A General Sort Package |
I have written many sort packages. I am calling this one "ZSORT" in the hope that it will be the last sort package I will ever have to write. ;-)
The package uses a counter of type "unsigned long" to count items in
temporary files, and it will fail in undefined ways if the counter
overflows.
2. Sorting
The package consists of the header file ZSORT.H, which must be included in every source code module that uses the package, and the source code module ZSORT.C, which must be compiled and linked into the resulting application. It is written in C, but it can be called from either C or C++. The source file ZSORT.TXT contains both files; you will have to separate them. The file ZSORT.C also contains a test program that you will have to remove before using the package for other purposes.
The sorting process begins with the following function call, which allocates some of the required memory and returns a handle to be passed to other functions in the package:
h = ZsortOpen(size, compare, memory, pointer); unsigned size; size of items to be sorted, in bytes (all items must be the same size) ZSORTCOMPARE compare; comparison function, as described below unsigned memory; maximum number of items to be sorted in memory void *pointer; user-defined pointer to be passed to comparison function ZSORT h; handle to be passed to other functions, or NULL if the operation fails for lack of memory
The comparison function is defined as follows:
n = compare(p, q, pointer); void *p; pointer to first item void *q; pointer to second item void *pointer; pointer passed to ZsortOpen() int n; ZCOMPABORT if sort is to be aborted ZCOMPDUPP if *p and *q are duplicates, *p is to be retained and *q is to be removed, ZCOMPDUPQ if *p and *q are duplicates, *q is to be retained and *p is to be removed, a negative value other than the foregoing if *p is to precede *q in sorted order, a positive value other than the foregoing if *p is to follow *q is sorted order, zero if the relative position of *p and *q in sorted order is unspecified
If the comparison function returns ZCOMPDUPP or ZCOMPDUPQ for any pair of items, it must NOT return 0 for any other pair of items (and vice-versa).
The comparison function must define a consistent ordering of all the items. Details in Section 7 below.

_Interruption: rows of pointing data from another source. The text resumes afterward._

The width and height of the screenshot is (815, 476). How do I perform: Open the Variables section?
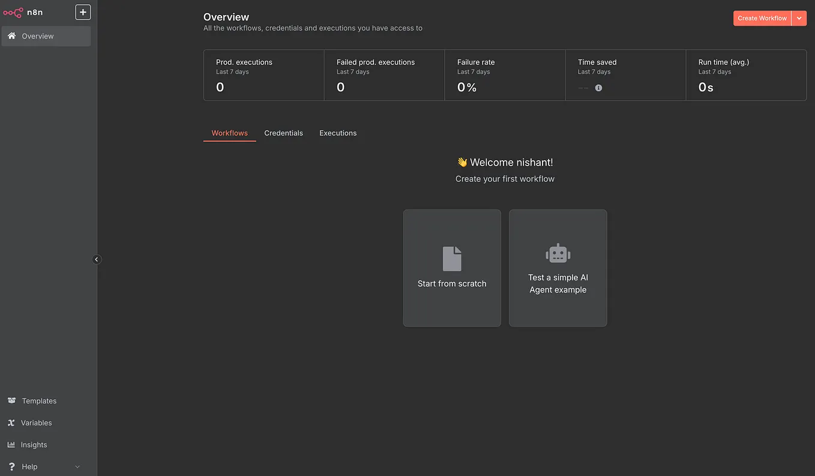(x=35, y=423)
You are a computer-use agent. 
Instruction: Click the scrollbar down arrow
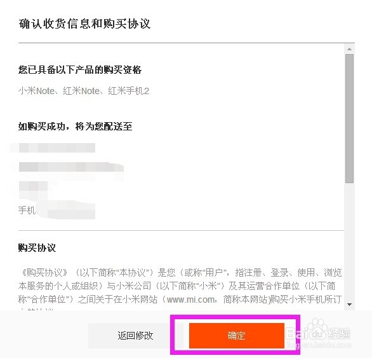coord(349,305)
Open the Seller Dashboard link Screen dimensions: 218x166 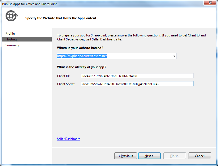(x=68, y=139)
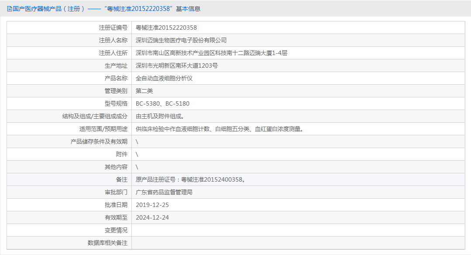
Task: Click the 产品储存条件及有效期 row label
Action: click(x=99, y=141)
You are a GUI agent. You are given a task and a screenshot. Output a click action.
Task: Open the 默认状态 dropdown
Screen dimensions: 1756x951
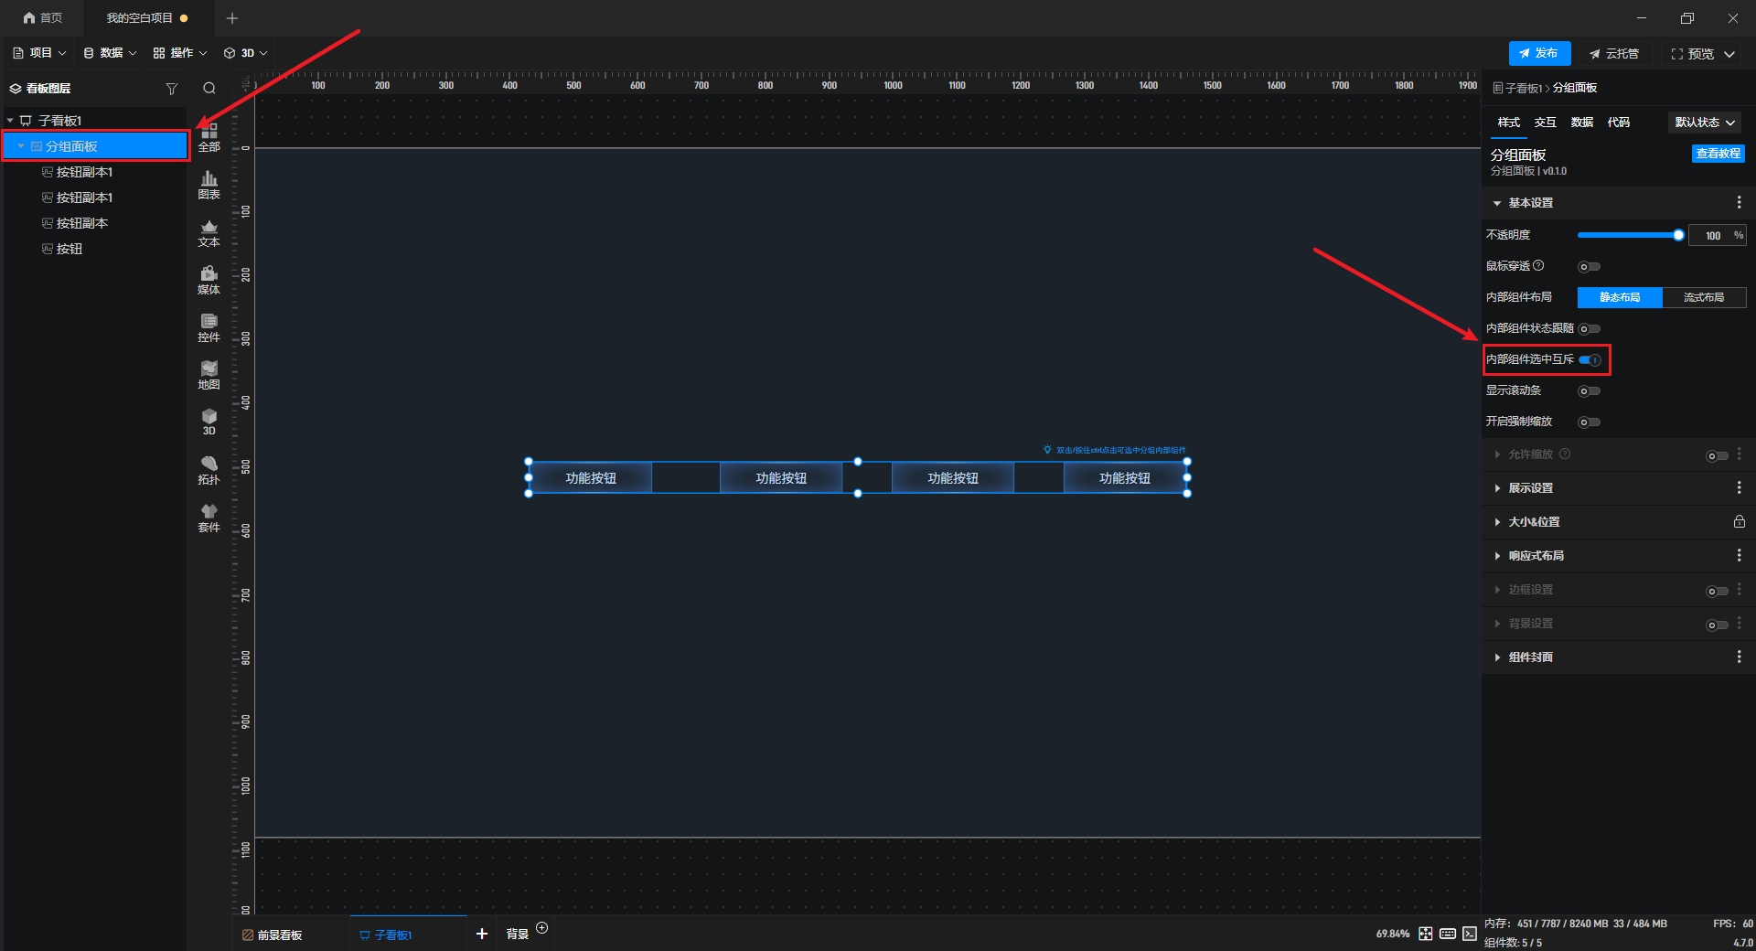(1705, 123)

The comparison function may make changes in parts of the items not involved in comparison. These changes will appear in the items when they are retrieved.

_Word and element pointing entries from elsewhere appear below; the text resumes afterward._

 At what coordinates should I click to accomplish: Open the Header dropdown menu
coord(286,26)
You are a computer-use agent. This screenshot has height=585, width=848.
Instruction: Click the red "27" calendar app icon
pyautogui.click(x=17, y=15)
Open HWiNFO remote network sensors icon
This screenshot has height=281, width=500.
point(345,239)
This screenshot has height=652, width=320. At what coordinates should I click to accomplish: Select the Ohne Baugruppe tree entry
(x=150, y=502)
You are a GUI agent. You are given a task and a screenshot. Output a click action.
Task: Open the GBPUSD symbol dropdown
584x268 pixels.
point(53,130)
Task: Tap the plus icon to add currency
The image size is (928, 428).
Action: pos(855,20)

Then items are submitted, one at a time, to the following function:
result = ZsortSubmit(h, p); ZSORT h; handle returned by successful call on ZsortOpen() const void *p; pointer to item to be submitted; the item is copied to an internal buffer, so it need not remain valid after this function returns int result; 0 successful operation ZSORTABORT operation aborted ZSORTMEMFAIL memory allocation failure ZSORTFILEERR temporary file error
The package sorts items in memory as much as possible. When the maximum specified in the call on ZsortOpen is exceeded, it writes the excess items into temporary files. If "memory" argument to ZsortOpen is very large, submitting a single item may cause a considerable delay while a block is being sorted before being written to a temporary file.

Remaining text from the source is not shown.